Sicilian Uncles

by Leonardo Sciascia

Published 10 March 1988
The expression 'Sicilian uncle' has the same sense in Italian as 'Dutch uncle' does in English, but with sinister overtones of betrayal and inconstancy. The four novellas in Sicilian Uncles (1958) political thrillers of a kind - are the first fruits of Sciascia's maturity. In these stories, illusions about ideology and history are lost in mirth, in suffering, and innocence is abandoned. Each novella has its historical moment: the Allied invasion of Sicily, the Spanish Civil War, the death of Stalin, the 'events' of 1948. These occasions and their consequences are registered in the lives of Sciascia's wonderfully drawn characters.
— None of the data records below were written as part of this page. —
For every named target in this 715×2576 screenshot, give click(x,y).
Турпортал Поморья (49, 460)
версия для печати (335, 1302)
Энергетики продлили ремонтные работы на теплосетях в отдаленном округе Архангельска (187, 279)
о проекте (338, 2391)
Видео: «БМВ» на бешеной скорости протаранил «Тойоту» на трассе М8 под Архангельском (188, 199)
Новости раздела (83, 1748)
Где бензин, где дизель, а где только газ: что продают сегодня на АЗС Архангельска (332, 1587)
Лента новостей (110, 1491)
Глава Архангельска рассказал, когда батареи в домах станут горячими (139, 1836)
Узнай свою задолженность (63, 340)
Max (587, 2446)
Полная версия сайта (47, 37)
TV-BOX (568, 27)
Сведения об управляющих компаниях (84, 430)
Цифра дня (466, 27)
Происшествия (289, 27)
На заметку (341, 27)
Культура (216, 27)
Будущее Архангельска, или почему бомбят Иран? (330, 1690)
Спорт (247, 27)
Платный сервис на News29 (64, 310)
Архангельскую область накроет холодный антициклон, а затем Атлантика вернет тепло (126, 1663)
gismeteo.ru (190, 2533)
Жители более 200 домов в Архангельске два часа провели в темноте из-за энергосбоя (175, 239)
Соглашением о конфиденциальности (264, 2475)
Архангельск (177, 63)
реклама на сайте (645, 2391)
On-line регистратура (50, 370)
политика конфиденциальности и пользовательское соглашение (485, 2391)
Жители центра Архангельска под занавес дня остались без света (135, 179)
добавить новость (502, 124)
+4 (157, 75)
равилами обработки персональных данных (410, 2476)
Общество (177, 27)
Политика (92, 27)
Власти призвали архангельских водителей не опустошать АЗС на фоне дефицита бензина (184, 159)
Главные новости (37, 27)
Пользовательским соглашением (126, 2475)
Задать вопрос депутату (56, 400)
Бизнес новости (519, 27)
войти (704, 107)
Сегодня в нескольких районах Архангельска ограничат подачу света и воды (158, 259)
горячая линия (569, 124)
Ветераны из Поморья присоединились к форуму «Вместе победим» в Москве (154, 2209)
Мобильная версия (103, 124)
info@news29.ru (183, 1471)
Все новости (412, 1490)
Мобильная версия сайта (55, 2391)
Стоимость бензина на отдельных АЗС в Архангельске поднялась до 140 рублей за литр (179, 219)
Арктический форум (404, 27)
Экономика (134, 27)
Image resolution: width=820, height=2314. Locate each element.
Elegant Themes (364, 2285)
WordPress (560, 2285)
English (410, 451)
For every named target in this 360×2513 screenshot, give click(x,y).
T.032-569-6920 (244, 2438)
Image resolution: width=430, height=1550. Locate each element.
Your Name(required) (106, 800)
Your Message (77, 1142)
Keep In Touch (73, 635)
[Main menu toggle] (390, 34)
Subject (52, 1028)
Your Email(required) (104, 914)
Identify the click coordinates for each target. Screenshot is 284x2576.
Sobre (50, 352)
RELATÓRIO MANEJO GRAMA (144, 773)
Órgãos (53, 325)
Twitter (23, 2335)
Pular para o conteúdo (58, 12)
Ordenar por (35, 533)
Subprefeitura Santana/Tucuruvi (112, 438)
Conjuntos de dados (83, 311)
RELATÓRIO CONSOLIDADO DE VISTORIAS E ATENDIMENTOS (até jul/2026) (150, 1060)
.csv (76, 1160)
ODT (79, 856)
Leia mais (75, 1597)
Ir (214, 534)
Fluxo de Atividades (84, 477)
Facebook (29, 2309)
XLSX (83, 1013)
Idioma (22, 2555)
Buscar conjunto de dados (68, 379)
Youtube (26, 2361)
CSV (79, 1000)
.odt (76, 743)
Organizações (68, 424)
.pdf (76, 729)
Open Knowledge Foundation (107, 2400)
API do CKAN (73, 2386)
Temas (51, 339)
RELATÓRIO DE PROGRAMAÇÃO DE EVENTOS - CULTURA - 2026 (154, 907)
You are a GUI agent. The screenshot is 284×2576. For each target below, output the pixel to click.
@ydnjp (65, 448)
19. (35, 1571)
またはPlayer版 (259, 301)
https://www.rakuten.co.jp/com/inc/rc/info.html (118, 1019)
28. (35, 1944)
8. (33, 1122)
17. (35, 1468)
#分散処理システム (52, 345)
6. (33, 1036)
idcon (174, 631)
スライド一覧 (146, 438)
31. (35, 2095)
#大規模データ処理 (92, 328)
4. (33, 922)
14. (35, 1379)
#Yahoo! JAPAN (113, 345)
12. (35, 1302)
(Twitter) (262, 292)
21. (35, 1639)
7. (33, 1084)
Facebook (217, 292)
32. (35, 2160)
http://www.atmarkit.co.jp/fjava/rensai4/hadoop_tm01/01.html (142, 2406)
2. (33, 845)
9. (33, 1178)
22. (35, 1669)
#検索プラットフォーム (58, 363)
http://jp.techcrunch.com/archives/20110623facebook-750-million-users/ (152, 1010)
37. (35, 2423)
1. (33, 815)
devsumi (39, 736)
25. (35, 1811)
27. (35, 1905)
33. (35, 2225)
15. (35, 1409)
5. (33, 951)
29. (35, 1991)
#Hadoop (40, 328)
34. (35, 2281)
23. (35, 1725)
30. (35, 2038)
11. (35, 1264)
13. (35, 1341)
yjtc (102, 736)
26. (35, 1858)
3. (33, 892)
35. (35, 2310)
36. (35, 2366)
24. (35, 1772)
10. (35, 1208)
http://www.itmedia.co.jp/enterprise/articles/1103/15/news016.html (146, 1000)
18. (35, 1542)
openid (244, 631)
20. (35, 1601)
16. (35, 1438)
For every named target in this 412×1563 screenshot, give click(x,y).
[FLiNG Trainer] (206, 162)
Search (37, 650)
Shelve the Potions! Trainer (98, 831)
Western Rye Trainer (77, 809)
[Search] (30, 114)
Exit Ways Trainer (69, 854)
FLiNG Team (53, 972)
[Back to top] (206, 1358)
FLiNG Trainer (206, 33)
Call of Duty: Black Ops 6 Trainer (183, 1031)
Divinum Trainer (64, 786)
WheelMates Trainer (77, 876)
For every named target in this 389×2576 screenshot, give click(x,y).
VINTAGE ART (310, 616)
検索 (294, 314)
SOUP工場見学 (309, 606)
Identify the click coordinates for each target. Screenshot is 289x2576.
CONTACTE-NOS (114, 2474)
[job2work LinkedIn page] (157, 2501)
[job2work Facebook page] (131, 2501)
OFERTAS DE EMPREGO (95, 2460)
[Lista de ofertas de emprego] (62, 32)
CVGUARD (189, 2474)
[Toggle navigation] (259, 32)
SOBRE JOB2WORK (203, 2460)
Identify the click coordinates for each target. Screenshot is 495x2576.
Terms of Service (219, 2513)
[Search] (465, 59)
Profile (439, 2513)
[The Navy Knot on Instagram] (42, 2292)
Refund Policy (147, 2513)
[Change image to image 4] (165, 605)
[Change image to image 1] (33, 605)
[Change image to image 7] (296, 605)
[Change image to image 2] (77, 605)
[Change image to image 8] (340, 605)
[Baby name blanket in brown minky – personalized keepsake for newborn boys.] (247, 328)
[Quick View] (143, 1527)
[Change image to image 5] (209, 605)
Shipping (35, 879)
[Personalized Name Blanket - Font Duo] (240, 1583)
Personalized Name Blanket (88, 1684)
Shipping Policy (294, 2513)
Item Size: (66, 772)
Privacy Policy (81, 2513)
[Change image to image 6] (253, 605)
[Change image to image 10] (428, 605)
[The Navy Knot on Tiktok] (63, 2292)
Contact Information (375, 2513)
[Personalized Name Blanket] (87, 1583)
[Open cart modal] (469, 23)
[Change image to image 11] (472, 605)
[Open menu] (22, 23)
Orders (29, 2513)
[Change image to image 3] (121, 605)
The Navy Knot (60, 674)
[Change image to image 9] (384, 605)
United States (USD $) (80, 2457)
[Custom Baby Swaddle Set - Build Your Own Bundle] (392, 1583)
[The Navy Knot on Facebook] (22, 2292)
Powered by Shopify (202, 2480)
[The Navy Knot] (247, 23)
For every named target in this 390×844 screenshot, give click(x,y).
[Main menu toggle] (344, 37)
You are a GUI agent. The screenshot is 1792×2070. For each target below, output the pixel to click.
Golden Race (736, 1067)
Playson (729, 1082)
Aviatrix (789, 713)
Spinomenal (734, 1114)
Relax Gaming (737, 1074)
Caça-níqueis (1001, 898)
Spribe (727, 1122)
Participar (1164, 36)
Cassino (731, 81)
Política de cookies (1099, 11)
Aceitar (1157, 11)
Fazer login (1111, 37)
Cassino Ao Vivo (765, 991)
Each has voice, wit, and a private history which open out onto the wider circumstances of his time, and hint towards the later work of Sciascia.

The Wine-dark Sea

by Leonardo Sciascia

Published 10 March 1988
Leonardo Sciascia was an outstanding and controversial presence in twentieth-century Italian literary and intellectual life. Writing about his native Sicily and its culture of secrecy and suspicion, Sciascia matched sympathy with skepticism, unflinching intelligence with a streetfighter's intransigent poise. Sciascia was particularly admired for his short stories, and The Wine-Dark Sea offers what he considered his best work in the genre: thirteen spare and trenchant miniatures that range in subject from village idiots to mafia dons, marital spats to American dreams. Here, in unforgettable form, Sciascia examines the contradictions—sometimes comic, sometimes deadly, and sometimes both—of Sicily's turbulent history and day-to-day life.

The Day of the Owl

by Leonardo Sciascia

Published 25 June 1987
This short novel about the mafia is also a mesmerizing demonstration of how that organization sustains itself. It is both a beautifully written story and a brave act of denunciation. A dark-suited man is shot as he runs for a bus in the piazza of a small town. The investigating officer is a man who believes in the values of a democratic and modern society, and soon finds himself up against a wall of silence and vested interests. The narrative moves on two levels: that of the investigator, who reveals a chain of nasty crimes; and that of the bystanders and watchers, of those complicit with secret power, whose gossipy furtive conversations have only one end: to stop the truth coming out.